> _Exercise instructions_: Exactly the lines from the one with "Collapse the left" through the last line of the listing must be given again.

*** Begin section ***

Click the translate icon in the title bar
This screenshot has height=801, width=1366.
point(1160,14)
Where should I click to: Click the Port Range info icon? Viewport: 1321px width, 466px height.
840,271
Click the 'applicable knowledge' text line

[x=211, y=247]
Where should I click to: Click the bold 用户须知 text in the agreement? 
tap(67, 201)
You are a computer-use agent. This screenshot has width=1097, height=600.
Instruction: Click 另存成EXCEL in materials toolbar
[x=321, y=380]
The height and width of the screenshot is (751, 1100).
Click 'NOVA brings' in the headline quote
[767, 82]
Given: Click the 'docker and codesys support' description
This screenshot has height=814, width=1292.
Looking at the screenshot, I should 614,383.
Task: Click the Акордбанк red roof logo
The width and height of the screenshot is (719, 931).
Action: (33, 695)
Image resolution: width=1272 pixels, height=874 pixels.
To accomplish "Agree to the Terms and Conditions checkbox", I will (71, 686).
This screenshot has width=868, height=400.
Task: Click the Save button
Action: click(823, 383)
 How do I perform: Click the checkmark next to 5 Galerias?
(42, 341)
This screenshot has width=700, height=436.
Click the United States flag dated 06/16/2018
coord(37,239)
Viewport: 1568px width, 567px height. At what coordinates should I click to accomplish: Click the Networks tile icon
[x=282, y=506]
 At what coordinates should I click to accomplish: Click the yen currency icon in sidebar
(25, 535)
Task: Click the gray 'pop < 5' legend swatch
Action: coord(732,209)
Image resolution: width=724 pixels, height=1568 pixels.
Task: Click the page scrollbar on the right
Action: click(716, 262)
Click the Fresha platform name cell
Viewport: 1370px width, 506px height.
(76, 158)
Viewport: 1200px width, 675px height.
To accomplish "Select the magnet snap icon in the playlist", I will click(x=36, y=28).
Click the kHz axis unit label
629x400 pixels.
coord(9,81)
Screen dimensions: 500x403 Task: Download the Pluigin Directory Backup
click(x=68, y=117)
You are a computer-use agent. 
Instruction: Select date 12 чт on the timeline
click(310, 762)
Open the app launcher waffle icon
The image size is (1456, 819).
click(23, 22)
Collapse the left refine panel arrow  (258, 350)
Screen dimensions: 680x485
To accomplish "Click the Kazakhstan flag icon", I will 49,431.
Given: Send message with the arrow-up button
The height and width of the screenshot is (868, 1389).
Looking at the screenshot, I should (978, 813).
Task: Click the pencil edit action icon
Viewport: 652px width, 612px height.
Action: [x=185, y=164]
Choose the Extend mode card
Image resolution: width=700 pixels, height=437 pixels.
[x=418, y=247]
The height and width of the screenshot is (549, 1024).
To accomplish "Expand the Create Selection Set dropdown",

*** End section ***

> _Task output_:
Collapse the left refine panel arrow  (258, 350)
Screen dimensions: 680x485
To accomplish "Click the Kazakhstan flag icon", I will 49,431.
Given: Send message with the arrow-up button
The height and width of the screenshot is (868, 1389).
Looking at the screenshot, I should (978, 813).
Task: Click the pencil edit action icon
Viewport: 652px width, 612px height.
Action: [x=185, y=164]
Choose the Extend mode card
Image resolution: width=700 pixels, height=437 pixels.
[x=418, y=247]
The height and width of the screenshot is (549, 1024).
To accomplish "Expand the Create Selection Set dropdown",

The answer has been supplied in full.